Citado no caso Vorcaro, Moraes quer limitar delações premiadas; veja vídeo
O processo foi apresentado pelo PT em 2021 e agora aguarda definição de data pelo presidente da Corte, ministro Edson Fachin.

O ministro do Supremo Tribunal Federal (STF), Alexandre de Moraes, pediu nesta quarta-feira (8) a inclusão na pauta de julgamento de uma ação que discute os limites das delações premiadas no Brasil. O processo foi apresentado pelo PT em 2021 e agora aguarda definição de data pelo presidente da Corte, ministro Edson Fachin.

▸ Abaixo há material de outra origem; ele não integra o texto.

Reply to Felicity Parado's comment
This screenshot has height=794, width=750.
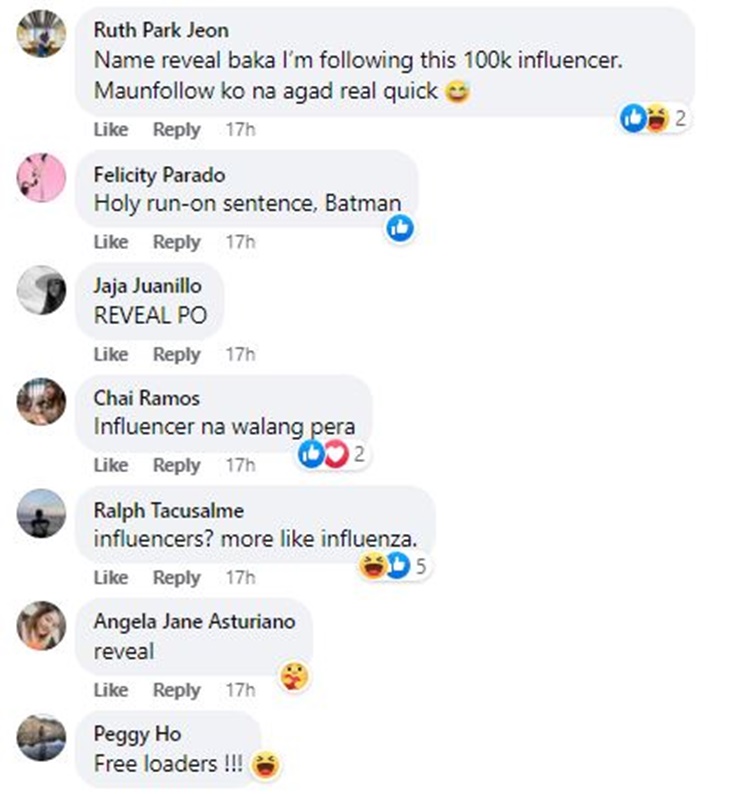[177, 242]
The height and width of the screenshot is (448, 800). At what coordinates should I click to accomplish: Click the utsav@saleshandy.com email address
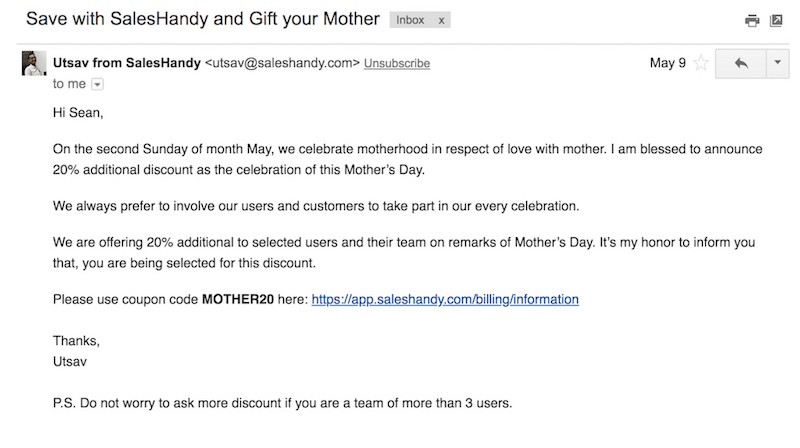(x=282, y=63)
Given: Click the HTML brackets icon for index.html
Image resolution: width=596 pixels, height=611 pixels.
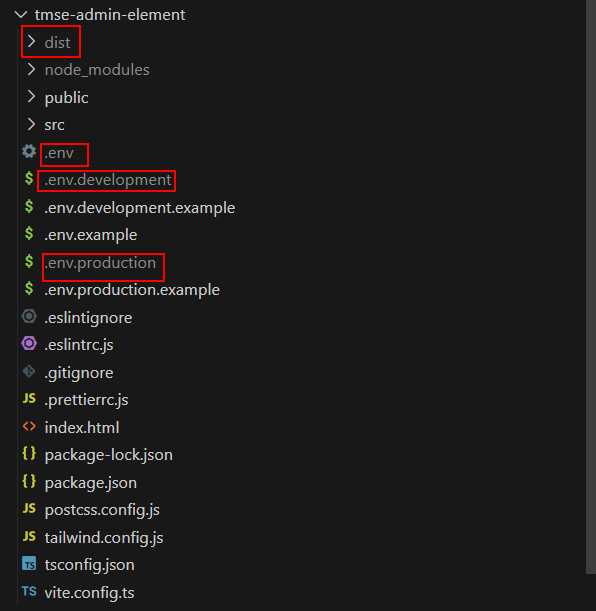Looking at the screenshot, I should pyautogui.click(x=29, y=426).
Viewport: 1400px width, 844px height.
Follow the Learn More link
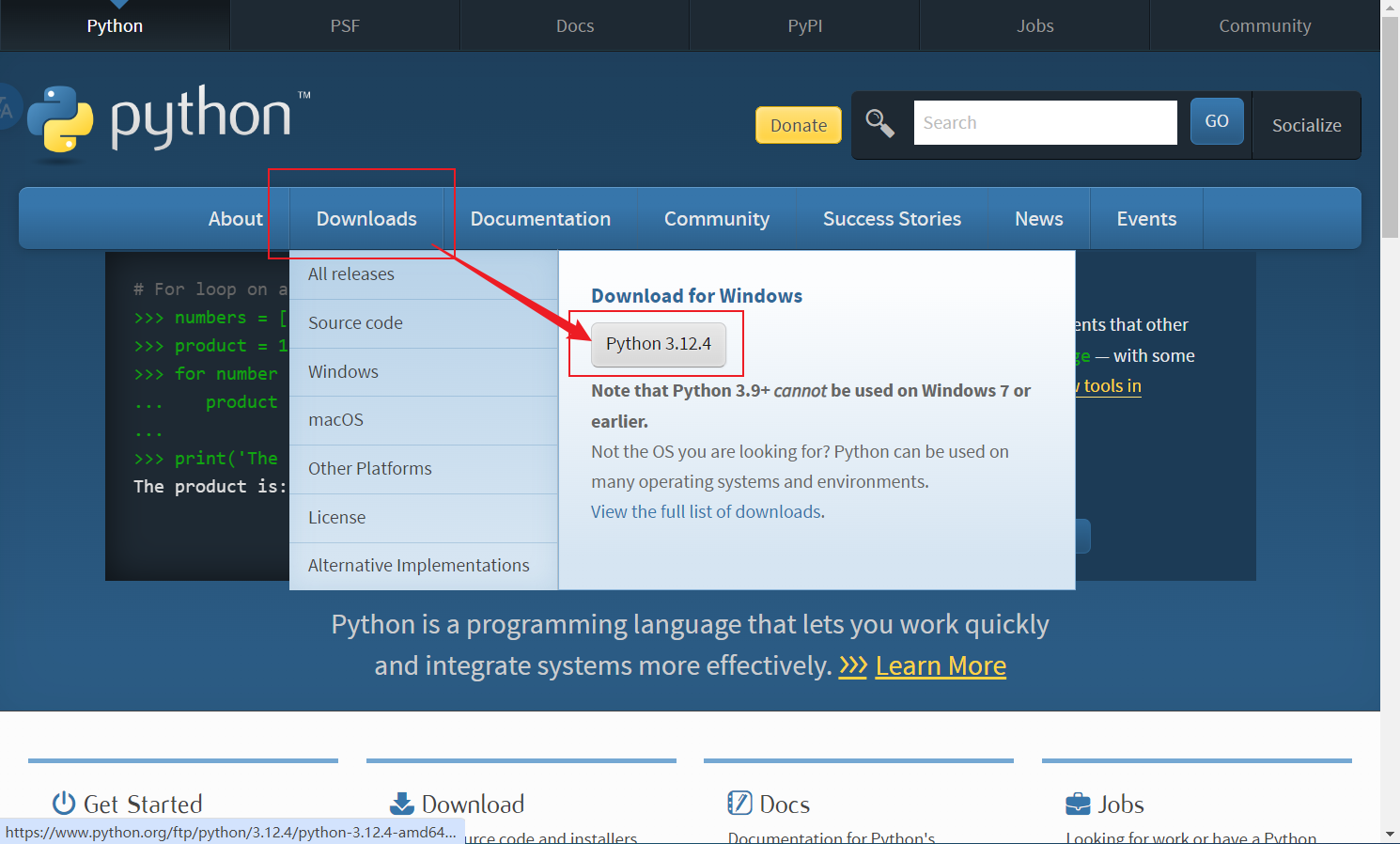coord(940,665)
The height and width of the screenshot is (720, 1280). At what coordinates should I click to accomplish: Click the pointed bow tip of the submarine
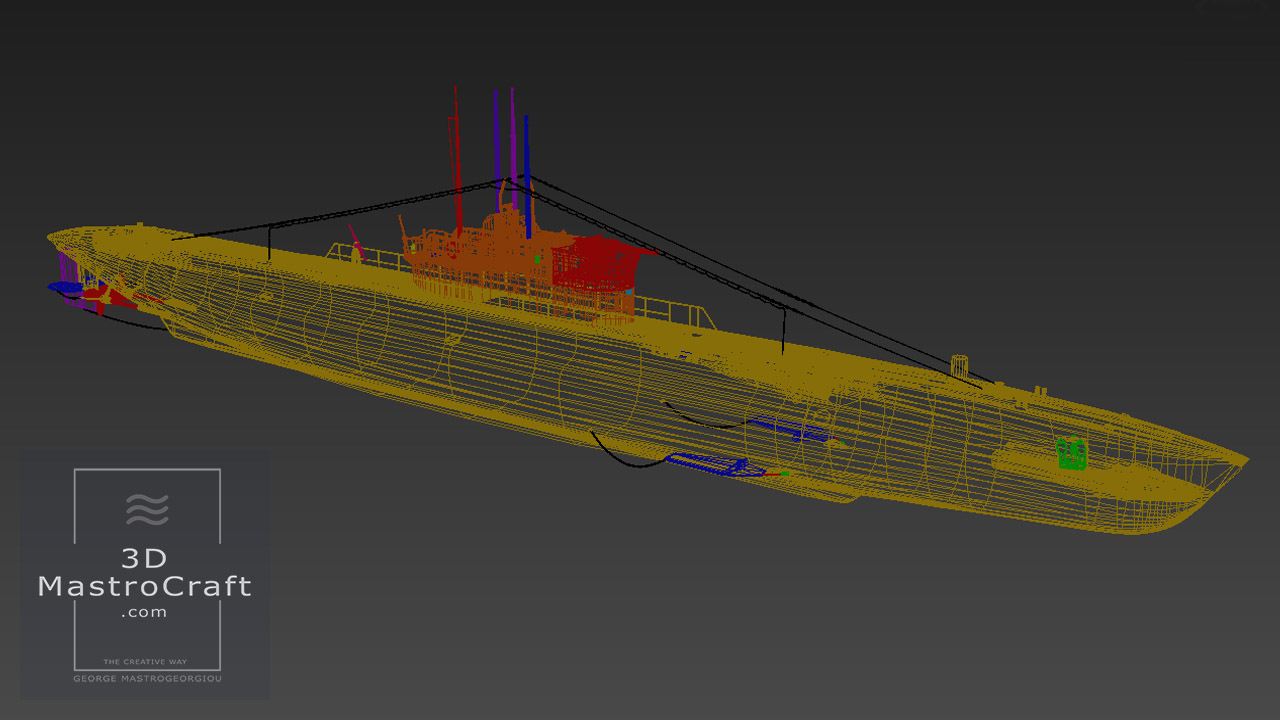coord(1244,459)
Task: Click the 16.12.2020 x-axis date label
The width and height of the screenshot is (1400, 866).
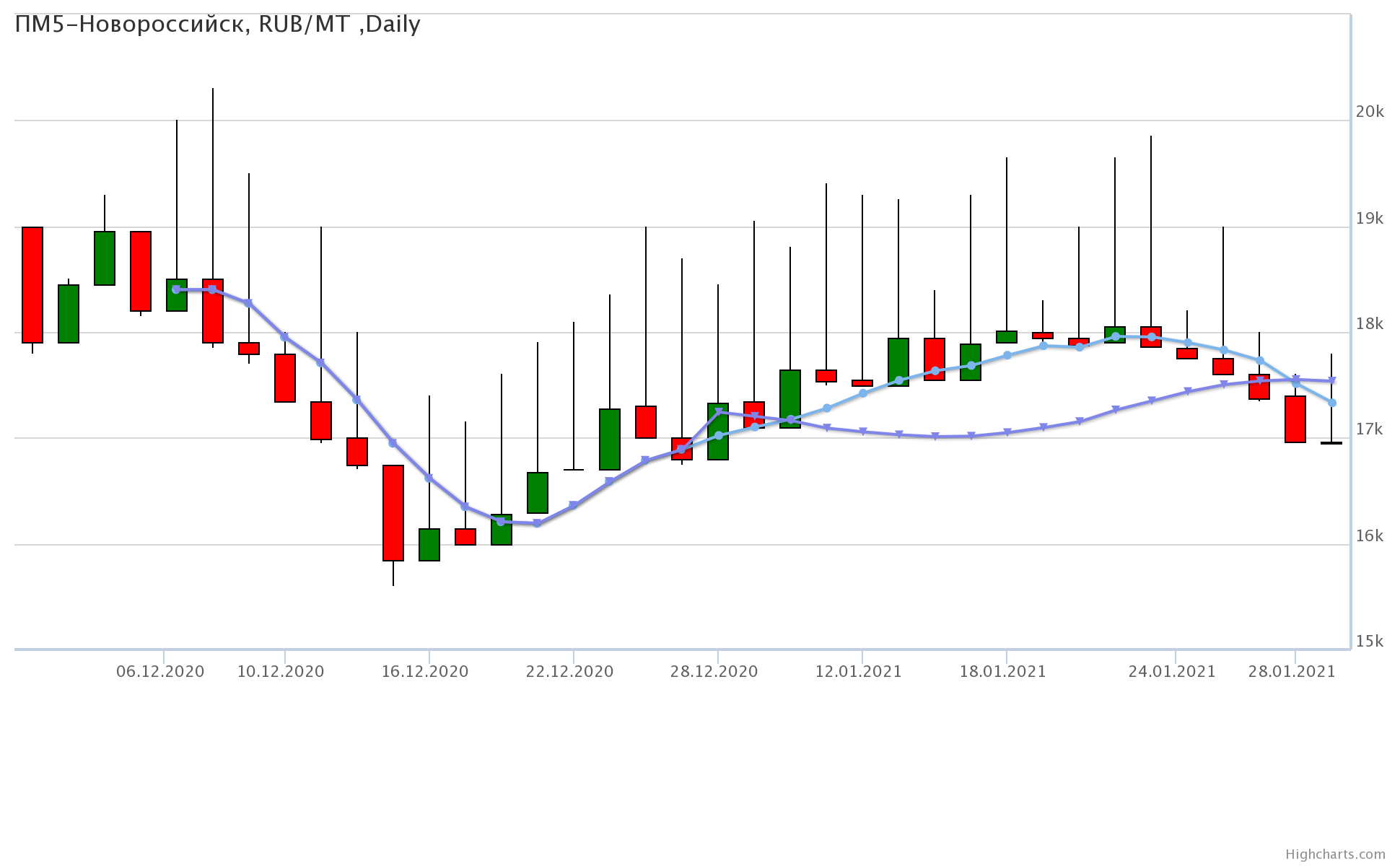Action: pyautogui.click(x=425, y=672)
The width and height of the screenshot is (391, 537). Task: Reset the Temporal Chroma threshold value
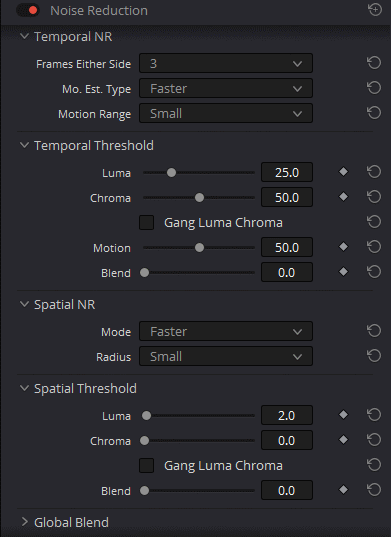coord(374,197)
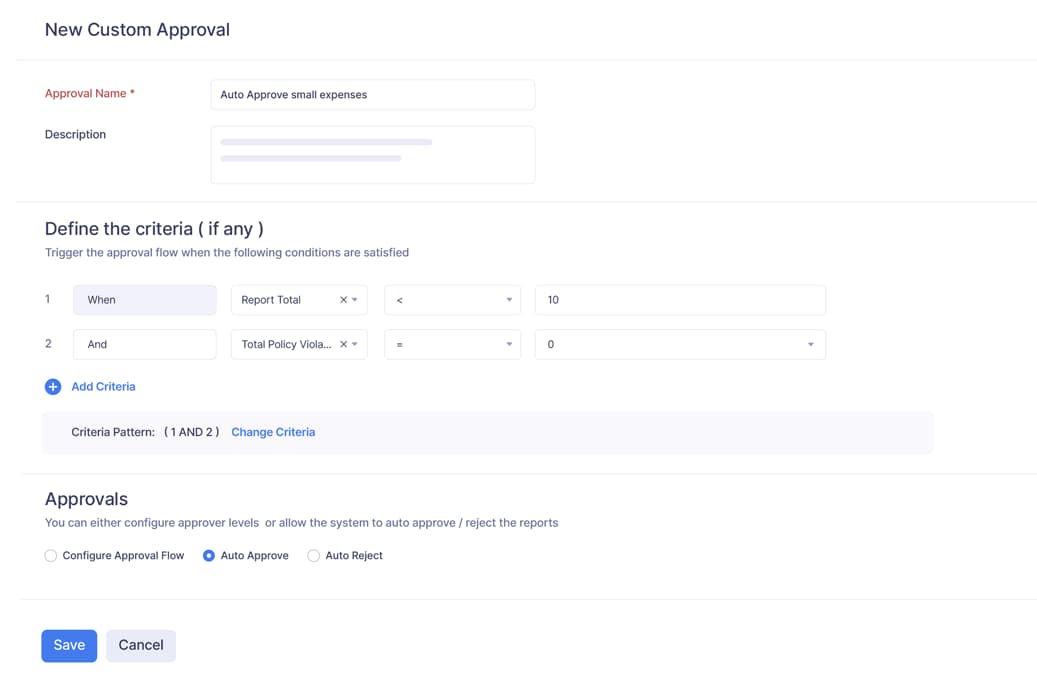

A ação do PT pede que o Supremo estabeleça critérios mais rígidos para a utilização das colaborações premiadas, com o objetivo de evitar abusos e garantir o respeito a direitos fundamentais. Entre os principais pontos, o partido defende que delações não possam ser usadas como prova isolada em processos e que haja limites claros para os benefícios concedidos aos delatores.
A movimentação ocorre em meio às negociações de uma possível delação premiada do banqueiro Daniel Vorcaro, dono do Banco Master.
Aspectos da ação
Outro aspecto central do processo é a questionamento sobre a validade de delações feitas por investigados presos. Segundo a ação, a condição de privação de liberdade pode comprometer a voluntariedade do acordo, o que colocaria em dúvida a legalidade desse tipo de colaboração.
Além disso, o partido argumenta que o modelo atual permite interpretações que podem levar a práticas arbitrárias, defendendo que o STF fixe balizas constitucionais para o uso do instrumento.
Caso o Supremo acolha os pedidos, a decisão poderá impactar diretamente investigações em andamento e futuros acordos de delação no país, ao redefinir o peso das provas obtidas por meio desse mecanismo.
Ainda não há data definida para o julgamento, mas a análise do tema é vista como estratégica, especialmente diante de investigações sensíveis e negociações em curso envolvendo figuras de destaque no cenário nacional.